Officers and Gentlemen
- Author: Evelyn Waugh
- Language: English
- Series: Sword of Honour
- Genre: War, satire
- Publisher: Chapman & Hall
- Publication date: 1955
- Pages: 335
- Preceded by: Men at Arms
- Followed by: Unconditional Surrender

= Officers and Gentlemen =

1955 novel by Evelyn Waugh

Officers and Gentlemen is a 1955 novel by the British novelist Evelyn Waugh.

==Sword of Honour trilogy==
Officers and Gentlemen is the second novel in Waugh's Sword of Honour trilogy, the author's look at the Second World War. The novels loosely parallel Waugh's wartime experiences. The first was Men at Arms (1952), the third was Unconditional Surrender (1961).

==Plot summary==
Sent back to the UK in disgrace at the end of the first novel, Guy Crouchback – heir of a declining aristocratic English Roman Catholic family – manages to find a place in a fledgling commando brigade, training on a Scottish island under an old friend, Tommy Blackhouse. Tommy is also the man for whom Guy's wife Virginia left him. Another trainee is Ivor Claire, whom Guy regards as the flower of English chivalry. Guy learns to exploit the niceties of military ways of doing things with the assistance of Colonel "Jumbo" Trotter, an elderly Halberdier who knows all the strings to pull.

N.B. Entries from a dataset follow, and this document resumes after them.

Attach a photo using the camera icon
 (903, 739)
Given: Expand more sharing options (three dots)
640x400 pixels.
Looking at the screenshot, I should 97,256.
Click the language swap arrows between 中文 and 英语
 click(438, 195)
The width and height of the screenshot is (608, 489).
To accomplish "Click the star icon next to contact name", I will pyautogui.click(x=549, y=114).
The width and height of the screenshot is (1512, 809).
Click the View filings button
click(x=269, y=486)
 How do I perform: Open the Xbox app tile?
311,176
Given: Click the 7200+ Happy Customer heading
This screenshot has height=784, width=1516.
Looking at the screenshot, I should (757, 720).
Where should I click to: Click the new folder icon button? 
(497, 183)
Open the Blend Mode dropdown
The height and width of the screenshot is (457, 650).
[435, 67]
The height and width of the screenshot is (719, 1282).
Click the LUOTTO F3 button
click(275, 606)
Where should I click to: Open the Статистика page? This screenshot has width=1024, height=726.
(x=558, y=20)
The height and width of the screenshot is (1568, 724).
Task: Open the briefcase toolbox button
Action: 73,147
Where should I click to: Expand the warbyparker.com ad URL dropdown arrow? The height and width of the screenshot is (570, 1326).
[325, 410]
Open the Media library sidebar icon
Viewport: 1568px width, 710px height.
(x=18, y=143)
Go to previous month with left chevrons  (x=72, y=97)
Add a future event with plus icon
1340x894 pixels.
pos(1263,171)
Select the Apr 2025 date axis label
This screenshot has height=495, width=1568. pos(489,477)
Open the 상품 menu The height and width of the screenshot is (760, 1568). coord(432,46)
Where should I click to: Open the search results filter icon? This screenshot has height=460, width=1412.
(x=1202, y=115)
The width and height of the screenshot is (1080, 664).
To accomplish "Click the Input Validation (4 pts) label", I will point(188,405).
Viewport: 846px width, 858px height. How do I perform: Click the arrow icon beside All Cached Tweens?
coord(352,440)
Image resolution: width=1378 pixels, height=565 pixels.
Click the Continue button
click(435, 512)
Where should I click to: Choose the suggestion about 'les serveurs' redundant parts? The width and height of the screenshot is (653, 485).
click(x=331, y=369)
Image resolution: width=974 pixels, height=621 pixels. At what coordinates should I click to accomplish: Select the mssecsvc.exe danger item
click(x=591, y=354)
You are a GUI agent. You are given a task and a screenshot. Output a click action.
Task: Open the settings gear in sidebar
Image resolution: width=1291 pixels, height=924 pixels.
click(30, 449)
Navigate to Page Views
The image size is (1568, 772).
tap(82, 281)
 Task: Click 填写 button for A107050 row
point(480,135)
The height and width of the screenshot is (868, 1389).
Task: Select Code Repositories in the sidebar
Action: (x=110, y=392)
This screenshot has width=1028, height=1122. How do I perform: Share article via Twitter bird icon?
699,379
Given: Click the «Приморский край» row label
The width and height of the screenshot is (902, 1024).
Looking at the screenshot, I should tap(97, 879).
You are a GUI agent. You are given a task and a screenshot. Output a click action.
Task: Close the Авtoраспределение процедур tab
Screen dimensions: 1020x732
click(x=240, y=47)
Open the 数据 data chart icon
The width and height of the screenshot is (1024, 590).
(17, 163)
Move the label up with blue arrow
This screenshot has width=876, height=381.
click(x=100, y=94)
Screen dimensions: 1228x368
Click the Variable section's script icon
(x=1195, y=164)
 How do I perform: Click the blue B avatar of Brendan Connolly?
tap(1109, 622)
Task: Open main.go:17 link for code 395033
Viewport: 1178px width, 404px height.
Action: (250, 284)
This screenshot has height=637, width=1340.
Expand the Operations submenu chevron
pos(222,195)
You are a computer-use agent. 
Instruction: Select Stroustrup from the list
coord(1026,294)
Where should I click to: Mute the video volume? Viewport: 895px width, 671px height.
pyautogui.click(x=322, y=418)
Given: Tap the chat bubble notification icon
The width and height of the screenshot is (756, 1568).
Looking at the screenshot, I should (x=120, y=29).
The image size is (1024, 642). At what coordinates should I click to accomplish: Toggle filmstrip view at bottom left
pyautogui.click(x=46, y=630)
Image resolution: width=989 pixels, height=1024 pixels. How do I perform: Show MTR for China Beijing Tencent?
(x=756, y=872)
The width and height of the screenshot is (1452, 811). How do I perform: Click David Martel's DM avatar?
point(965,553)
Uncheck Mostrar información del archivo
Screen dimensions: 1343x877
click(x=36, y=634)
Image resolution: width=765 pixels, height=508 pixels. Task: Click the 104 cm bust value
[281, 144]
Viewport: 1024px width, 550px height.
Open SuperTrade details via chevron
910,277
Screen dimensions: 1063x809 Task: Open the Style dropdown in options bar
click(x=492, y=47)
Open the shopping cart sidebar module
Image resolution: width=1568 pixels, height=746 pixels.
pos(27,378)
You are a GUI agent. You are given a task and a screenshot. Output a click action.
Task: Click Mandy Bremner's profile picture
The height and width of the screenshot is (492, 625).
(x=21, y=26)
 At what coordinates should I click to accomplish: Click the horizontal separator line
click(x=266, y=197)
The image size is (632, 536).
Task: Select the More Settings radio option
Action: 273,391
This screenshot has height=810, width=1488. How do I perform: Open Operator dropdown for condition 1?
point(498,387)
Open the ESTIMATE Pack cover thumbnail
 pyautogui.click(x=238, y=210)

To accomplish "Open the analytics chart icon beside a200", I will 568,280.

Guy is posted to Cairo, Allied headquarters for the Mediterranean and Middle East. He becomes caught up in the evacuation of Crete, where he acquits himself well, though chaos and muddle prevail. At this time he meets the slippery Corporal-Major Ludovic. (Waugh may have based the character of Ludovic on one or two real people: the soldier of fortune and novelist John Lodwick, and/or the future press tycoon and politician Robert Maxwell.) In the final stages of the evacuation, they escape with a few others in a small boat, but run out of fuel. The sapper Captain in command becomes delirious, and subsequently disappears (there is an implication that he has been disposed of by Ludovic). Eventually they reach Egypt, where Ludovic carries a disoriented Guy ashore. Apparently a hero, Ludovic is commissioned as an officer.

As Guy recovers in hospital, Mrs Stitch, a character who turns up in other Waugh books, takes him under her well-connected wing. She also tries to protect Claire, who was evacuated from Crete even though his unit's orders were to fight to the last and then surrender as prisoners of war. She sends Guy the long way home to England, possibly to prevent him from compromising the cover story worked up to protect Claire from desertion charges.

Guy finds himself once more in his club, asking around for a suitable job.

== Dramatisations ==
Officers and Gentlemen was dramatised for television in 1967 and 2001 along with the two other novels in the Sword of Honour trilogy, featuring first Edward Woodward and then Daniel Craig.